Alcyone Therapeutics Opens, Focus on Gene Therapy for Rett Syndrome

Alcyone Therapeutics, a new company focused on developing gene therapies for disorders that affect the nervous system, announced its official launch.

One of its lead candidates, ACTX-101, is an investigational gene therapy for Rett syndrome now in preclinical testing with a goal of bringing into clinical trials in patients

“Our mission at Alcyone Therapeutics is to provide life-changing therapies for children and their families impacted by severe neurological conditions,” PJ Anand, founder, president, and CEO of Alcyone, said in a press release.

Gene therapies work to correct the underlying genetic defect that causes a particular disease. Alcyone reports that it is developing a dozen different gene therapies across four platforms.

ACTX-101 is part of Alcyone’s X-reactivation platform. Almost all cases of Rett syndrome are caused by mutations in the gene MECP2. This gene is on the sex-determining X-chromosome — females inherit two copies, while males inherit one (biologic males have one X and one Y chromosome).

Having two active X-chromosomes inside the same cell can actually be deadly for the cell. Because of this, in female cells, one of the two X-chromosomes gets randomly inactivated.

In Rett syndrome, this can mean a woman having an active X-chromosome with a mutated version of the MECP2 gene, and an inactive X-chromosome with a healthy version of the gene. The overall goal of X-reactivation is to activate the healthy version of the gene in such cases.

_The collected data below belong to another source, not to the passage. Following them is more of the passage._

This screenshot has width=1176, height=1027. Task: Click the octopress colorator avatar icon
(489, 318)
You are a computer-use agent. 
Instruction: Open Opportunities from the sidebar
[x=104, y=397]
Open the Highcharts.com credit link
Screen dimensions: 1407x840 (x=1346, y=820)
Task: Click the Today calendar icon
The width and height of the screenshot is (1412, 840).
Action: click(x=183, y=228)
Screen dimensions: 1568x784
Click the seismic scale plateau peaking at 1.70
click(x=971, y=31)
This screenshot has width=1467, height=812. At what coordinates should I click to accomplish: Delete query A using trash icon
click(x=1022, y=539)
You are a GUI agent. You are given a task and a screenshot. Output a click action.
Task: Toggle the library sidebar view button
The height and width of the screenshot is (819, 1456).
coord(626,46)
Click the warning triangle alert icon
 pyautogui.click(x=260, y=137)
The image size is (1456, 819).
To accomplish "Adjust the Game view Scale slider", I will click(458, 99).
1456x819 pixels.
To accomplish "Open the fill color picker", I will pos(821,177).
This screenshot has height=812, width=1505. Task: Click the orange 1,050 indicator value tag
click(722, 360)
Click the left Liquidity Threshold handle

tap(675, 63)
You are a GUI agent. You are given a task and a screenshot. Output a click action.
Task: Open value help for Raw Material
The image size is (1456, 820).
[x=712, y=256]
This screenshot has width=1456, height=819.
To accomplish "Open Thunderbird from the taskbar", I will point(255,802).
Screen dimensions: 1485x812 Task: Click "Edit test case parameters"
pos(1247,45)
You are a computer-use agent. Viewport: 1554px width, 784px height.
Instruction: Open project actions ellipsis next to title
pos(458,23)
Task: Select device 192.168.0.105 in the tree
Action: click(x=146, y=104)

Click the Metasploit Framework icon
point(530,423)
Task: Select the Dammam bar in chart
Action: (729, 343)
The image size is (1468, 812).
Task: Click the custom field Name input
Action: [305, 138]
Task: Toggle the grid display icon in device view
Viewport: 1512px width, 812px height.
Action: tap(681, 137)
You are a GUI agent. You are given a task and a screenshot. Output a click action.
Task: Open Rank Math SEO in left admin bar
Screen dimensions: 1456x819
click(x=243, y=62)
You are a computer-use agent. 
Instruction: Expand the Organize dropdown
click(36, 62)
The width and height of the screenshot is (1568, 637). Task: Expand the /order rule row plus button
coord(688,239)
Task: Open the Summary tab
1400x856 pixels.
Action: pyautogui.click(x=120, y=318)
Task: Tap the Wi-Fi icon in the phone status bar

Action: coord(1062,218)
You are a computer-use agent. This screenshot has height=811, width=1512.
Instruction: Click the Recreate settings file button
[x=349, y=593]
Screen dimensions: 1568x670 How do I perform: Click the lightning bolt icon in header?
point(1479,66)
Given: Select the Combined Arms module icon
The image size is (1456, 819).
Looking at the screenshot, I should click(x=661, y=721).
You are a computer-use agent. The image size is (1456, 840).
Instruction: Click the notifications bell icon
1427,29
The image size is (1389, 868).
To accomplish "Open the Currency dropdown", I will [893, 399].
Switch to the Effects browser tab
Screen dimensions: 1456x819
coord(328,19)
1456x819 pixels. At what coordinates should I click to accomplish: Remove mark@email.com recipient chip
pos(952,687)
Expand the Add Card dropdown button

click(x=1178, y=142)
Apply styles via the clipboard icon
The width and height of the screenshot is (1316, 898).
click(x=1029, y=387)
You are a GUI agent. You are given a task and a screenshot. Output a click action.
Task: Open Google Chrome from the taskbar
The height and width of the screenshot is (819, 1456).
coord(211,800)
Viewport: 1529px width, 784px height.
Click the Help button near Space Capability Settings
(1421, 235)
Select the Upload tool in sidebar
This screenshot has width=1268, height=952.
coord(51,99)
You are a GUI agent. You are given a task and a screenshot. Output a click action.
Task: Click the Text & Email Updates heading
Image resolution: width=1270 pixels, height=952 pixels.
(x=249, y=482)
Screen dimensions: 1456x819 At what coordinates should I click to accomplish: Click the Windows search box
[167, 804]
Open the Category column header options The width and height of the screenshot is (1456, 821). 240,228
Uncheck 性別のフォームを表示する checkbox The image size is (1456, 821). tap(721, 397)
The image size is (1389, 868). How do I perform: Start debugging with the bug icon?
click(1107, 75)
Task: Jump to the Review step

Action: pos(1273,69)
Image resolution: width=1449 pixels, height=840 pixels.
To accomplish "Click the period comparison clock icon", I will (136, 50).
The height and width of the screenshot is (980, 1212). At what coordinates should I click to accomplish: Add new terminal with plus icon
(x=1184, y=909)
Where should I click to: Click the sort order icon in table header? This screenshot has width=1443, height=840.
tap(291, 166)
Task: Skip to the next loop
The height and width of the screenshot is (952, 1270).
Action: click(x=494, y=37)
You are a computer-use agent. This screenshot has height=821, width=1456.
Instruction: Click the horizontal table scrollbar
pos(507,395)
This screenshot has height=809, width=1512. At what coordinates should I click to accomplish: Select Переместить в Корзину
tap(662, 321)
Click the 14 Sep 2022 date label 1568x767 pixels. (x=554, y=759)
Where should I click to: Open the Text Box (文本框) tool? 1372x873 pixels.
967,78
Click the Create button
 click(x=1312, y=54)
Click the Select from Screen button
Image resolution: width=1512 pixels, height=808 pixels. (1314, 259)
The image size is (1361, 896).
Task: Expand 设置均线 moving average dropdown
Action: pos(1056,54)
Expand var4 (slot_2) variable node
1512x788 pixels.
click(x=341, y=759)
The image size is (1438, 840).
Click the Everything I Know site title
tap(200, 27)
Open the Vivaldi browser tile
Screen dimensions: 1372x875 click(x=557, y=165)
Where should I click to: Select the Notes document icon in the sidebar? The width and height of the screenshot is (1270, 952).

All of the Alcyone’s gene therapies use a modified version of adeno-associated virus (AAV) — a common gene therapy vector — to deliver a genetic payload to cells in the body.

According to Alcyone, the company’s therapy platforms allow for more precise and versatile delivery of AAV-based gene therapies within the central nervous system (CNS), which includes the brain and spinal cord. Delivering therapies into the CNS requires overcoming obstacles that are not present in other tissues. One prime example is the blood-brain barrier that, as its name suggests, tightly controls what substances from the blood can get into the brain.

“Our next-generation precision delivery platform shows strong potential in overcoming the fundamental challenge in CNS therapy development,” Anand said.

Alcyone’s gene therapies are currently being investigated through a collaboration with researchers at Abigail Wexner Research Institute at Nationwide Children’s Hospital in Ohio. The company’s launch was supported by $23 million in funding from funds affiliated with RTW Investments.

“Coupled with multiple cutting-edge gene therapy technologies and research approaches at the Abigail Wexner Research Institute … we aim to transform the efficiency of CNS therapeutics. As we advance our broad pipeline towards the clinic, we are grateful to the investors who have supported us and pleased to have the financial and strategic support of RTW,” Anand said.

Added Piratip Pratumsuwan, managing director at RTW, who will join Alcyone’s board of directors: “We are excited by the potential for Alcyone’s CNS precision delivery platform to generate a pipeline of drug candidates aimed at improving the lives of patients affected by neurological disease.”